The freehold land and building at 42 – 46 Jellicoe Street in Te Puke have been placed on the market for sale by tender through Bayleys Tauranga, with the tender process closing on June 11.

Salespeople Brendon Bradley, Lynn Bradley, and Ryan Bradley said the ground floor accommodation comprised three tenancies with frontage to Jellicoe Street, four tenancies with frontage to Palmer Place, a small tenancy with frontage to Commerce Lane and two tenancies within the arcade.

Brendon Bradley said access to the first floor was up a stairwell from the Palmer Place frontage, while a rear stairwell lead to the arcade and car park. He said the office spaces were fully partitioned as two separate suites.

“A veranda is cantilevered over the footpath to all street frontages providing pedestrian cover. Part of the arcade is contained under the main roof structure and part has glazed roofing. Steel gates are provided at both ends of the arcade,” Mr Bradley said.

At the rear of the property is approximately 280sqm of hot mix yard space, which provides seven off street carparks. Lynn Bradley said that the combined tenancies within Palmer Court generated annual net income of $171,296.

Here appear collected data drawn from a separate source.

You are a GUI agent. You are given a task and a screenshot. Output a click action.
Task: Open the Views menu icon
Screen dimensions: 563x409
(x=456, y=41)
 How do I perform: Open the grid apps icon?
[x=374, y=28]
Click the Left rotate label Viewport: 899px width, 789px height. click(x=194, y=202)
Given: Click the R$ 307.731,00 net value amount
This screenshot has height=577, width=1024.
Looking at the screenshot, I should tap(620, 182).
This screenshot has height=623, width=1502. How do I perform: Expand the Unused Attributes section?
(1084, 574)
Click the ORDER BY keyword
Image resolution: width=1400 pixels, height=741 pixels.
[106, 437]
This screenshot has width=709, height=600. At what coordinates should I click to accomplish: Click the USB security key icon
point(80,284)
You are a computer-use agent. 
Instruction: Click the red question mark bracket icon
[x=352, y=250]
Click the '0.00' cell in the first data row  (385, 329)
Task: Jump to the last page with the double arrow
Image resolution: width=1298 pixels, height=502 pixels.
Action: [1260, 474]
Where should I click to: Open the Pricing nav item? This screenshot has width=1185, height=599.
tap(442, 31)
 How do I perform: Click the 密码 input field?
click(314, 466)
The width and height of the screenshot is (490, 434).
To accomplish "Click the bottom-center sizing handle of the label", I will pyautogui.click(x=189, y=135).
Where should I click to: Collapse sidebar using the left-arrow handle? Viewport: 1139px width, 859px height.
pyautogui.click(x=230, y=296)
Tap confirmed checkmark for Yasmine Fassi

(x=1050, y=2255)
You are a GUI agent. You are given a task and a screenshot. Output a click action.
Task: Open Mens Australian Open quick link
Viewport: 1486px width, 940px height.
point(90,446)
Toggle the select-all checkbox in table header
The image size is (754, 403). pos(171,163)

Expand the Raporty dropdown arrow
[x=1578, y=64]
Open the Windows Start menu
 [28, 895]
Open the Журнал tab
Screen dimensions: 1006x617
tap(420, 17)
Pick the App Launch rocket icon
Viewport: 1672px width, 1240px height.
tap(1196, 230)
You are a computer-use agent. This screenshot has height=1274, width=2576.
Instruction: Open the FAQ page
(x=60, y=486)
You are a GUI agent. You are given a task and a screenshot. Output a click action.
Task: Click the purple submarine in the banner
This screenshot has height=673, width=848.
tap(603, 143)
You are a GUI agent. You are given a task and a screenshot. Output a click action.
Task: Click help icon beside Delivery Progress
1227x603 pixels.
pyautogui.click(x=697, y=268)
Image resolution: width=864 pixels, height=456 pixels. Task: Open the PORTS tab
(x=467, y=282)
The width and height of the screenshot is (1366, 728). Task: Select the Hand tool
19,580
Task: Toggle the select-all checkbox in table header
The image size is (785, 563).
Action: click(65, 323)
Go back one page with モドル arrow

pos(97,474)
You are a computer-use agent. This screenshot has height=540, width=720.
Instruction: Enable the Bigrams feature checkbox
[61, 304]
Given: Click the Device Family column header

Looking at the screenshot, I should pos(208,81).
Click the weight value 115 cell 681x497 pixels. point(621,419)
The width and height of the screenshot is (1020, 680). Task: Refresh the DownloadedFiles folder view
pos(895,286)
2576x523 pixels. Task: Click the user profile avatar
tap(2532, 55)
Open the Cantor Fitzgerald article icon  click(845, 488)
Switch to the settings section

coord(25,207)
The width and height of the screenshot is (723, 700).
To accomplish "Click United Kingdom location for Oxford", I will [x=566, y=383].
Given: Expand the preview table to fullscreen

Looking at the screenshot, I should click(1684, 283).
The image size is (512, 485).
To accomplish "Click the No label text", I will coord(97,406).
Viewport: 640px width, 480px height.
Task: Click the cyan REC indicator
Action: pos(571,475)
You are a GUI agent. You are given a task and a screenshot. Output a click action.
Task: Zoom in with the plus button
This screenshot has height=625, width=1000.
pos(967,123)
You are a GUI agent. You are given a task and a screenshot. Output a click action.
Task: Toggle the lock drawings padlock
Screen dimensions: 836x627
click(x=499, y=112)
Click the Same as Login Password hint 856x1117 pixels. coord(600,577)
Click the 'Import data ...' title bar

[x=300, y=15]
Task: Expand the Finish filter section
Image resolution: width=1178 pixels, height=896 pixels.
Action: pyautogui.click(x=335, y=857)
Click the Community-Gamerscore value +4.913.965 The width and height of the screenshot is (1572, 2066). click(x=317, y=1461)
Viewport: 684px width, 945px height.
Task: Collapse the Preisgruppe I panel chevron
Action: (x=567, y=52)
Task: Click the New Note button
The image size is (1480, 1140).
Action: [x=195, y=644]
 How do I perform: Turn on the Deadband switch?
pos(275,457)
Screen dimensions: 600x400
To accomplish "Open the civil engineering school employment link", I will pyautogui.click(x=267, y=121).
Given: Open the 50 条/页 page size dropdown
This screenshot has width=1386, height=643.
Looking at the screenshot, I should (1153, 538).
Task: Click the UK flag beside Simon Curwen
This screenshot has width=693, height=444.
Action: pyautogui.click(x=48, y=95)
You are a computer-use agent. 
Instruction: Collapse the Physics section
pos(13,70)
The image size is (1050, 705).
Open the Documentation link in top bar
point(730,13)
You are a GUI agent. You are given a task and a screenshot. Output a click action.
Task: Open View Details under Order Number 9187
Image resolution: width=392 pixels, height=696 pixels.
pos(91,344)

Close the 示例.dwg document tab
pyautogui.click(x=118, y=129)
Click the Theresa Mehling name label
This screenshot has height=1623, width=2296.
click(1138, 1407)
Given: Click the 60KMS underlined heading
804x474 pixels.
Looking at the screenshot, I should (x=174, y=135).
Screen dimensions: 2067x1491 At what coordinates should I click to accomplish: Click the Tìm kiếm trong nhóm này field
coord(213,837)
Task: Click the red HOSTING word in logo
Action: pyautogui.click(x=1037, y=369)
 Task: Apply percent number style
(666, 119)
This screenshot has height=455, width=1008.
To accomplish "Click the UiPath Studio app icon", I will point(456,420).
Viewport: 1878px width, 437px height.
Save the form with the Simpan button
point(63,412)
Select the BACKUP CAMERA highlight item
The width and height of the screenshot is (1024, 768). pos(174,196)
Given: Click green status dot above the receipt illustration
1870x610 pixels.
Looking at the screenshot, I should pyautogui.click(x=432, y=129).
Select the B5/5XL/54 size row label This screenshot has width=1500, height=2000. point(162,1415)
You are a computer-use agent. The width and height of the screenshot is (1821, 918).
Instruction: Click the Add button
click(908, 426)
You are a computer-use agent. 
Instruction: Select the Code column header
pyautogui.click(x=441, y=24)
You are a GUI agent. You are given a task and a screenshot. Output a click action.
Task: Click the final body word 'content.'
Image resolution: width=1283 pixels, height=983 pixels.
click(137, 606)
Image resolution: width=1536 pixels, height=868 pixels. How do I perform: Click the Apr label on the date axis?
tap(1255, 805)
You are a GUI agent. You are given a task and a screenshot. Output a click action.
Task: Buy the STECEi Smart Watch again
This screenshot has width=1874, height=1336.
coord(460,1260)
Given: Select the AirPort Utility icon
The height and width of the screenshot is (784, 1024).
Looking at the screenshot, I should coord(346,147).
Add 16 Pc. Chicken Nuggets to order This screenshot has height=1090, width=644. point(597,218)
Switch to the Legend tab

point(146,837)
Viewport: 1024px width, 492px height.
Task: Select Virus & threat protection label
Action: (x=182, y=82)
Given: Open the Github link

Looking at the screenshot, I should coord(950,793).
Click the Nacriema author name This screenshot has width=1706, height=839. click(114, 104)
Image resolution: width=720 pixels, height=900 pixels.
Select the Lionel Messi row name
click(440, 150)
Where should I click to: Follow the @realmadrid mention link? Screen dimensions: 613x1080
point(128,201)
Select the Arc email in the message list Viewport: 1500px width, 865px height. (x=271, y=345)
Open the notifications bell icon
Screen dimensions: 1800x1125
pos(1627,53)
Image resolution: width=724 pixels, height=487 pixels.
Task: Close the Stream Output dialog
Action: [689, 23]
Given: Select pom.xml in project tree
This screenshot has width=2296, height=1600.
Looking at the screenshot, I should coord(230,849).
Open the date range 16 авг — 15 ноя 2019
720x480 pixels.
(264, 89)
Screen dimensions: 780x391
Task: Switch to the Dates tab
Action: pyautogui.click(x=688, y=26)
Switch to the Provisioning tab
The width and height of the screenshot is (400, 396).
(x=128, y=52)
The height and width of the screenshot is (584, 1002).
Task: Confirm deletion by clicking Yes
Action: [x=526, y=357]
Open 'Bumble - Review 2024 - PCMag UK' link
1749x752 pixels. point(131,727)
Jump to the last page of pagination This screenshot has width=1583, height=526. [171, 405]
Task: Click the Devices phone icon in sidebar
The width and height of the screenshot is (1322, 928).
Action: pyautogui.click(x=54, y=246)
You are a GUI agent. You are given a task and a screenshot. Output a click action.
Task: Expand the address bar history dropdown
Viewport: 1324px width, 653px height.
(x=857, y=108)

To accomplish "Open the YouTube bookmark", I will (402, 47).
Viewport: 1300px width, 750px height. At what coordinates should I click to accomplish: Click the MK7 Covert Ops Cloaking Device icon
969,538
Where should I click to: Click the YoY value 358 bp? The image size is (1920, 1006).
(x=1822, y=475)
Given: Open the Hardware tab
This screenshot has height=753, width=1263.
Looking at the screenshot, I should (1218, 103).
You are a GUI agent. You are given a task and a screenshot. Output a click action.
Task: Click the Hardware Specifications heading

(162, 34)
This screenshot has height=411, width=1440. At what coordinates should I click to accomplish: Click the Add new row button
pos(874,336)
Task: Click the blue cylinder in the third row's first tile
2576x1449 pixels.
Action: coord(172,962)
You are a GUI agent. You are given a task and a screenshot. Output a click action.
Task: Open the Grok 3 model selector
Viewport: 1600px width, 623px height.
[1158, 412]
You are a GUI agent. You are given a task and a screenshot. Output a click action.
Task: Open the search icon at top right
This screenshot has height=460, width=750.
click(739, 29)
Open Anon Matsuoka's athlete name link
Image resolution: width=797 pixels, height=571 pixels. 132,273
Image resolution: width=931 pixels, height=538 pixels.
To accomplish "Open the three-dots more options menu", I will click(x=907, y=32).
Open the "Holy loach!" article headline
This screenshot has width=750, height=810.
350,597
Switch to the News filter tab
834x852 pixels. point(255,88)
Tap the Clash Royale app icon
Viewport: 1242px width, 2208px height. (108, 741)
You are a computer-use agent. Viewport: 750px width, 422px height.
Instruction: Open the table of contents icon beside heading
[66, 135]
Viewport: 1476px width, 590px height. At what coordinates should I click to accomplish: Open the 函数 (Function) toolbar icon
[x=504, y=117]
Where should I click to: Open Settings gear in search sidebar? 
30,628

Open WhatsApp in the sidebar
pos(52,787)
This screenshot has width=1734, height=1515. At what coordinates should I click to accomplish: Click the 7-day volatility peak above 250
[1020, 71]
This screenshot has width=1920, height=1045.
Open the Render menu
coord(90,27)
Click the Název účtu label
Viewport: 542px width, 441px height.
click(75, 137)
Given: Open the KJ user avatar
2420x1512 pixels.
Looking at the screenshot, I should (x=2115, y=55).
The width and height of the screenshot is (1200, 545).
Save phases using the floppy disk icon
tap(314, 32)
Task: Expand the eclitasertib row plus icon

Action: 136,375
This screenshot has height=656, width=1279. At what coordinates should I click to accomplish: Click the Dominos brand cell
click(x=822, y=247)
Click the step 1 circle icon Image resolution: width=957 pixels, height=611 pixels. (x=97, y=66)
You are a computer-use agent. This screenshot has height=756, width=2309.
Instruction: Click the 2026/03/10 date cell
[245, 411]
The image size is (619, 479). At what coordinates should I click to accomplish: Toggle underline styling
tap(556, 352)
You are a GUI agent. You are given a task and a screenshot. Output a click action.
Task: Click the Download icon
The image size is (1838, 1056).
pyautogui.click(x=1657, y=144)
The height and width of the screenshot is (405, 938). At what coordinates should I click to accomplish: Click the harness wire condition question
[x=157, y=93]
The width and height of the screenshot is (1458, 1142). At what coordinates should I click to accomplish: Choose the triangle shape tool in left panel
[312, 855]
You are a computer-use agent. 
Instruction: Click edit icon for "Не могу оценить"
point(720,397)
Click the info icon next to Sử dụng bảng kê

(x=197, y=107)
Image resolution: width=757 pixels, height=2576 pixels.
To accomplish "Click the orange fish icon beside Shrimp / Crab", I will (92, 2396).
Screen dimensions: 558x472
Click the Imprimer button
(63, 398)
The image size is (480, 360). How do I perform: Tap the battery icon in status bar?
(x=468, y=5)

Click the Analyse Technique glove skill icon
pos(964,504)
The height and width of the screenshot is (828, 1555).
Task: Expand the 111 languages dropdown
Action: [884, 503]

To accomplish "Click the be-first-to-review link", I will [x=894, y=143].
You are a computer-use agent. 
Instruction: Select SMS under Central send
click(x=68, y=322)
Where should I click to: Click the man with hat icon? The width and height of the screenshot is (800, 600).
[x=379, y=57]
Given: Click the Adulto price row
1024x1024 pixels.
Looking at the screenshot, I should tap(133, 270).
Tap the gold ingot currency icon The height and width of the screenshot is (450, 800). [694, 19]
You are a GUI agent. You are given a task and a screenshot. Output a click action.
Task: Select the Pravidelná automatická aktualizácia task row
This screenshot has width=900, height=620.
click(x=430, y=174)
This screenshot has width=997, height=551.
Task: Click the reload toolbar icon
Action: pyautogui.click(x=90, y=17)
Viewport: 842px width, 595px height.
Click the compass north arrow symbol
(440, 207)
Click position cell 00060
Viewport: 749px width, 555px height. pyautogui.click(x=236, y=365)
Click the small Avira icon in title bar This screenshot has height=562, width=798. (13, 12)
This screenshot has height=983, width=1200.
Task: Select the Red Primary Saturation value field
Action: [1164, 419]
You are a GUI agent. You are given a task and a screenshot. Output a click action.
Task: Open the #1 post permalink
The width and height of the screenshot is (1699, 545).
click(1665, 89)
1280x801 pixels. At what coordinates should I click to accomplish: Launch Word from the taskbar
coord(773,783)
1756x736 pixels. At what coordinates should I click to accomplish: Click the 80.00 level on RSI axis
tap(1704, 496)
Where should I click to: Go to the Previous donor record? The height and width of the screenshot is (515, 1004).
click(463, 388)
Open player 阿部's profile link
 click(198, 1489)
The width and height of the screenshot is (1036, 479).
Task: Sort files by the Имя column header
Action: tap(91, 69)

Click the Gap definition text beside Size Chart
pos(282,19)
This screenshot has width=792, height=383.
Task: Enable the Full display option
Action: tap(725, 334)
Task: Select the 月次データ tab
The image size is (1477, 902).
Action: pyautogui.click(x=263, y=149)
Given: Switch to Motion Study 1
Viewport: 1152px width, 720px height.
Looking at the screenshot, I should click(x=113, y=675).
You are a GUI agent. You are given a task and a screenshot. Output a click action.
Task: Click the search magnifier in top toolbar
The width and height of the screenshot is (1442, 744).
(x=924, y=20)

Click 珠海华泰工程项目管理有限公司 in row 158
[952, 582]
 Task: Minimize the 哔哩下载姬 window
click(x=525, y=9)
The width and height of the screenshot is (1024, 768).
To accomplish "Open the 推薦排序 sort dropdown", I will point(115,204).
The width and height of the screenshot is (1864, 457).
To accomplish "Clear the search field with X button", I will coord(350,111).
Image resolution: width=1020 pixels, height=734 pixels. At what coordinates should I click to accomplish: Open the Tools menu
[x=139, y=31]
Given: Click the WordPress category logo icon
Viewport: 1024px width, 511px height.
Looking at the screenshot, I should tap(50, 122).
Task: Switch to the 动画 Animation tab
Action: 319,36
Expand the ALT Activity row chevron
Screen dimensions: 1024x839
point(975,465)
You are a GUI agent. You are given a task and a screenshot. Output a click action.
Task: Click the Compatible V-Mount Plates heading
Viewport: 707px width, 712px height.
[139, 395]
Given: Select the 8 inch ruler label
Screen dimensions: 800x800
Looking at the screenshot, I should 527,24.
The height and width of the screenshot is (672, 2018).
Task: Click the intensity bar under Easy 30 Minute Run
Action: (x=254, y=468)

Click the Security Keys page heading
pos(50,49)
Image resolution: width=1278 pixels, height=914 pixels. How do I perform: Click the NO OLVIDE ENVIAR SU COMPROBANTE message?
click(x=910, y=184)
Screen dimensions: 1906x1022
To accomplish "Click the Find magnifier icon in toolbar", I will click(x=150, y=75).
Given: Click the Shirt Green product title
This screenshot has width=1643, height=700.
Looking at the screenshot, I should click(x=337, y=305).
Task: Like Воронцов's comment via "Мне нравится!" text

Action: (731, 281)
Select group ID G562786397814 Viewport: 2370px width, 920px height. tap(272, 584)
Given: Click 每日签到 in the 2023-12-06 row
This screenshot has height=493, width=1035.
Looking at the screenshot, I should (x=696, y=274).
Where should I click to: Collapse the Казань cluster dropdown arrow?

“However there is an immediate opportunity to increase rental returns as the property has a vacant 94 square metre office space, which based on average square metre rates across the tenancy schedule, has been calculated to generate approximately $14,100 per annum when leased. That would take Palmer Court’s annual net rental income of $185,397 plus GST,” Lynn Bradley said.

“Several of the long-established tenancies within Palmer Court have occupied their premises for more some 18years and have survived such trying economic events as the global financial crisis and the PSA kiwifruit outbreak.”

Ryan Bradley said the property’s geographic location on Te Puke’s main street where most of the town’s retail activity was conducted, combined with the broad tenancy schedule, made the building an attractive opportunity for either owner-occupiers looking for office space in the town’s central business district, or for an investor seeking cash-flow.

He said that as the "Kiwifruit Capital of the World" and the horticultural hub of the eastern Bay of Plenty region, Te Puke was a thriving rural service town that was a major centre for New Zealand’s booming billion dollar kiwifruit industry.